Robustness of chimera states for coupled FitzHugh-Nagumo oscillators

TL;DR

This paper investigates the robustness of chimera states in networks of FitzHugh-Nagumo oscillators, showing they persist under various inhomogeneities and topological modifications, with changes in stability and structure.

Contribution

It demonstrates the robustness of chimera states in inhomogeneous and irregular networks, and explores how different topologies affect their properties and stability.

Findings

Chimera states are robust to inhomogeneities in oscillator properties.

Modifications in coupling topology alter the stability regions of chimera states.

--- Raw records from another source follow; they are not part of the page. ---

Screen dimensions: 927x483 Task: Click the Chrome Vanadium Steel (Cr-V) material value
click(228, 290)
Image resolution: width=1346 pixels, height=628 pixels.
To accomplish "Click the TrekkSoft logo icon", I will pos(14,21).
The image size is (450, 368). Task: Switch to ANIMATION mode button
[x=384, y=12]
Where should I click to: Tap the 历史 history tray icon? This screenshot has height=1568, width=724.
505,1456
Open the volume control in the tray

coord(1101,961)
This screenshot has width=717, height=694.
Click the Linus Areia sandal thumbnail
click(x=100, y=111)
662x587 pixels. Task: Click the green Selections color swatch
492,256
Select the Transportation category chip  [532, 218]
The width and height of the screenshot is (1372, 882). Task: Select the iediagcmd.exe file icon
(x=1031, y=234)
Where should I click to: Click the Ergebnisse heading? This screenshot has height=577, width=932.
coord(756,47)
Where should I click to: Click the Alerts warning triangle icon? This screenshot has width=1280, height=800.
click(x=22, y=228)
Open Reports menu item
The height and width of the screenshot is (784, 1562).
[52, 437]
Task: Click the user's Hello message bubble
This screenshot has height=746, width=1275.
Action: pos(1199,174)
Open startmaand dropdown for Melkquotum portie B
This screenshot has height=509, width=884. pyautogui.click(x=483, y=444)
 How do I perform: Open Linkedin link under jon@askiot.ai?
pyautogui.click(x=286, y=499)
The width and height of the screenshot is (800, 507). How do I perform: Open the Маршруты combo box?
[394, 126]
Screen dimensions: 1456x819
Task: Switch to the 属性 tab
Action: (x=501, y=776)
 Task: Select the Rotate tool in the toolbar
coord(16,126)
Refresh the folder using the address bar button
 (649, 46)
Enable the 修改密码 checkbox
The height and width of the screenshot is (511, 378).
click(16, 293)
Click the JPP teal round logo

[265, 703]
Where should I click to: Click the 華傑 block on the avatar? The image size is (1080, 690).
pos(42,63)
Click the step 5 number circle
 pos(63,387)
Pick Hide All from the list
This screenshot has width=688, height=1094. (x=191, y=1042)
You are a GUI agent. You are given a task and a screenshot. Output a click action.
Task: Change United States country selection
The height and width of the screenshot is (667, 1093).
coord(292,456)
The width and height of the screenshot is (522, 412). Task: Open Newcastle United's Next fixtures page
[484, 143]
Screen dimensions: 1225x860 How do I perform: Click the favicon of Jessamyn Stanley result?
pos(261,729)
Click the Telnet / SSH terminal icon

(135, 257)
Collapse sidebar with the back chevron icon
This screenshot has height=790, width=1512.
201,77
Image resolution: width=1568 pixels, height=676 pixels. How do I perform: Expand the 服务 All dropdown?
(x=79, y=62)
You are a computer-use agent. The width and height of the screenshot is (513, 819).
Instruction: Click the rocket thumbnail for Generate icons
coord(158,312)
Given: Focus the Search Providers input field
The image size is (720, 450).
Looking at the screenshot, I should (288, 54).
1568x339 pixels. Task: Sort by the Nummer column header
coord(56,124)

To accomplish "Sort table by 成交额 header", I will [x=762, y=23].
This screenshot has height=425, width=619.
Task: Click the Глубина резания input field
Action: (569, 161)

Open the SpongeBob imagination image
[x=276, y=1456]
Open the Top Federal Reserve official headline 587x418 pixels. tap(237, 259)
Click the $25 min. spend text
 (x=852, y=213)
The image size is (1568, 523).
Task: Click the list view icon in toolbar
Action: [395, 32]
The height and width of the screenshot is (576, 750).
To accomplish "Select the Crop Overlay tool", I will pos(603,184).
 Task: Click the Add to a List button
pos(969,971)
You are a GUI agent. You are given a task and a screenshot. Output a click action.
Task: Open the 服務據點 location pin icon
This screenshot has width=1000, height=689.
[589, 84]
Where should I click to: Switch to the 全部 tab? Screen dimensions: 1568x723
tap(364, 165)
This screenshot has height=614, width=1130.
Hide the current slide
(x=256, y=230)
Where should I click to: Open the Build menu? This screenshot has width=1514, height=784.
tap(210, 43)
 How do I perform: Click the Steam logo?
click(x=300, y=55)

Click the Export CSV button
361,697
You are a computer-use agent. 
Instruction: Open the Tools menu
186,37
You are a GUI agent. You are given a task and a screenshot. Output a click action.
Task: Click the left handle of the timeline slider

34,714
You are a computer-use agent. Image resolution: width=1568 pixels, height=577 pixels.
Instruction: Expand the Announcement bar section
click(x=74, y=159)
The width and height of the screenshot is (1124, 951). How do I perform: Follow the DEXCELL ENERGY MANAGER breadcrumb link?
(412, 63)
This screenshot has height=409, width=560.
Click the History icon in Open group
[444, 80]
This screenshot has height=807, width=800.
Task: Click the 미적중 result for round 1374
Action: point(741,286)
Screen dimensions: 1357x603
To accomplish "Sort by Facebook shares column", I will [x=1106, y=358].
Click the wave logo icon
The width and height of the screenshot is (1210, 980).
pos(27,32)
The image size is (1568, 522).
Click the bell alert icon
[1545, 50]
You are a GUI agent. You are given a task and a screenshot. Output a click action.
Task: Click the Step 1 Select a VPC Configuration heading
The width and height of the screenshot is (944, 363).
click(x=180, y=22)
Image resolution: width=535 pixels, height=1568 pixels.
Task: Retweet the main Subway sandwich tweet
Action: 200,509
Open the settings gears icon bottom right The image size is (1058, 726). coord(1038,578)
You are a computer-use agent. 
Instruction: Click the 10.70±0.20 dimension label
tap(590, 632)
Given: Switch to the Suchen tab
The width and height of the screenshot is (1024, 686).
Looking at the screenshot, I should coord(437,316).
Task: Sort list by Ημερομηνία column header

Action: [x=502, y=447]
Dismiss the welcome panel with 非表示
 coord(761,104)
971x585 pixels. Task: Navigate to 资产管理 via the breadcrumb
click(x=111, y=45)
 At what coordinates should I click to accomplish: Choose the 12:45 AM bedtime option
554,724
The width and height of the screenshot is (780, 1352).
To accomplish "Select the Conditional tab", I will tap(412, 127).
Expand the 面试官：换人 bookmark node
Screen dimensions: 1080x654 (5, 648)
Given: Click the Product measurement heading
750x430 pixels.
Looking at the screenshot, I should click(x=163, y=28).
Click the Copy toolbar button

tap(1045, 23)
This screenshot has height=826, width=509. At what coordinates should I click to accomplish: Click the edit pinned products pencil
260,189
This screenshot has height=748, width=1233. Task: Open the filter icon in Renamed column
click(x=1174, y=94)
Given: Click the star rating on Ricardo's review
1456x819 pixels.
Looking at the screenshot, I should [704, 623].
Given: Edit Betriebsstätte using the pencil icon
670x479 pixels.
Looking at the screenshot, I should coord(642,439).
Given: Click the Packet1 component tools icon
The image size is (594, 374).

Hierarchical connectivity induces nested coherent and incoherent regions.

Abstract

Chimera states are complex spatio-temporal patterns that consist of coexisting domains of spatially coherent and incoherent dynamics. This counterintuitive phenomenon was first observed in systems of identical oscillators with symmetric coupling topology. Can one overcome these limitations? To address this question, we discuss the robustness of chimera states in networks of FitzHugh-Nagumo oscillators. Considering networks of inhomogeneous elements with regular coupling topology, and networks of identical elements with irregular coupling topologies, we demonstrate that chimera states are robust with respect to these perturbations, and analyze their properties as the inhomogeneities increase. We find that modifications of coupling topologies cause qualitative changes of chimera states: additional random links induce a shift of the stability regions in the system parameter plane, gaps in the connectivity matrix result in a change of the multiplicity of incoherent regions of the chimera state, and hierarchical geometry in the connectivity matrix induces nested coherent and incoherent regions.